The Interface Project emphasizes that “No Body Is Shameful” and encourages intersex people to record videos to provide representation for intersex people who have yet to find community and support. Rebecca Young, with the assistance of the ACLU of Tennessee, filed a lawsuit when she was publicly reprimanded and censored by the school system for wearing a shirt that read ‘Some people are gay, get over it!’ ACLU-TN legal director Thomas H. Castelli stated, “Students have a First Amendment right not only to be out at school, but to an education free from such discrimination and harassment.” The case reached a settlement in 2016. Places The organization East Tennessee Faith for Equality published a list of congregations welcoming to same-sex couples in various ways: sanctioning participation, performing marriages, and ordaining to the clergy, among others. Depending on your faith or beliefs, this list includes welcome places to practice. The 7 Best Towns in Tennessee for LGBT Families is a list of the state’s most gay-friendly places to live, including Nashville, Knoxville, and Memphis. Clarksville reigns as #1.

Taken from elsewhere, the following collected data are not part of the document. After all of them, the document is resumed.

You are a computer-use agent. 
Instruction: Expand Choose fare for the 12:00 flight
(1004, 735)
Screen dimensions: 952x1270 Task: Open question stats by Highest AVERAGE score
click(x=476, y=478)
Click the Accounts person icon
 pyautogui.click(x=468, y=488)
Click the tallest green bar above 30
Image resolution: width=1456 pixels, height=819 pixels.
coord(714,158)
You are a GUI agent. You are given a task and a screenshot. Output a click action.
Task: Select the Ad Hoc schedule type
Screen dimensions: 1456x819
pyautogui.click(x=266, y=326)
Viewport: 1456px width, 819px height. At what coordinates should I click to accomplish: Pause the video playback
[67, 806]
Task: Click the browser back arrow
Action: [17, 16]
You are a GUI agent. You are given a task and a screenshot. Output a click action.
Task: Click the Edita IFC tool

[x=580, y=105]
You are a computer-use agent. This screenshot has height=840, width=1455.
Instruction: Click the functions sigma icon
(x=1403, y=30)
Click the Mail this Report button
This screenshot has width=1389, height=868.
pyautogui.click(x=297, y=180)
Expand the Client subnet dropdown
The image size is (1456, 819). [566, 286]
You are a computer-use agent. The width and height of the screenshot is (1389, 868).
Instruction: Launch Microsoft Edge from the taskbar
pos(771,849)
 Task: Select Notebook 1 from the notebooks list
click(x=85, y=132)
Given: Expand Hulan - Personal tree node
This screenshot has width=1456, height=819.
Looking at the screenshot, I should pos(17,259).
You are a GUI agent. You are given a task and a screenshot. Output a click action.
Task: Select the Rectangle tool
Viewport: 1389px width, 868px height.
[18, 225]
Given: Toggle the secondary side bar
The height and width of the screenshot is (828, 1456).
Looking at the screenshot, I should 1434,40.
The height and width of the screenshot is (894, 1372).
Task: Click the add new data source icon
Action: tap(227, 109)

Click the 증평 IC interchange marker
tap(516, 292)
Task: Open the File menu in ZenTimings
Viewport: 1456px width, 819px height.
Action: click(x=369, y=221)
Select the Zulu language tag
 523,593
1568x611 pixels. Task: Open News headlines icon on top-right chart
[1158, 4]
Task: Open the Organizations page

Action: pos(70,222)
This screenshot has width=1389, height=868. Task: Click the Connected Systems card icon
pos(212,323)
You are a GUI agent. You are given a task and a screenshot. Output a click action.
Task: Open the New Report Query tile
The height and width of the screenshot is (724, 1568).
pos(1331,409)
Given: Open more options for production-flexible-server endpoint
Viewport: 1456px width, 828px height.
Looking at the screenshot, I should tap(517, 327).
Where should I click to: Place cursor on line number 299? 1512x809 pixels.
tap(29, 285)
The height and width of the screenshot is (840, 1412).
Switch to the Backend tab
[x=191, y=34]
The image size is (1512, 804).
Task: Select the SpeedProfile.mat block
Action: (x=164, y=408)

Queer Facts The Tanco v. Haslam case ended up becoming part of the landmark US Supreme Court case Obergefell v. Hodges. Four couples (later three couples when one withdrew from the case) had been married in same-sex-legal states before moving to Tennessee, which did not legally recognize their same-sex marriages. Tennessee Judge Trauger ruled in favor of the plaintiffs but also ruled that ‘the court’s order does not open the floodgates for same-sex couples to marry in Tennessee . . . [and] applies only to the three same-sex couples at issue in this case.’ The case did not allow other same-sex marriages to occur in the state of Tennessee. House Bill 600 was passed by the legislature and signed into law when people were focused on the “Don’t Say Gay” bills of 2011 and 2013.
This bill invalidated all LGBT-inclusive municipal ordinances and prevented the enactment of new ones, mandating that no city could have a nondiscrimination law broader than the state’s laws. The sponsors of the bill called it “pro-business and pro-taxpayer.” Attempts to nullify the law have been unsuccessful. Know Your Rights, also known as the LGBT Toolkit, is a helpful website that lists rights for any member of the LGBT community. Tennesseans are encouraged to take a look and read up on their rights. It is also a helpful guide for any information on changing legal names or genders and a great resource to report discrimination or violence against members of the community. https://lgbtrightstoolkit.org/tennessee-lgbt-rights-information/ A 67,000+ signature petition was delivered to lawmakers on April 18, 2016, asking them to veto Tennessee’s proposed bathroom legislation. Deliverers of the petition to the governor’s office included two Tennessee public high school students, Henry Seaton and Jennifer Guenst. Nearly 6,000 of the signers self-identified as clergy or people of faith when signing. The local ACLU of Tennessee was involved in this political action.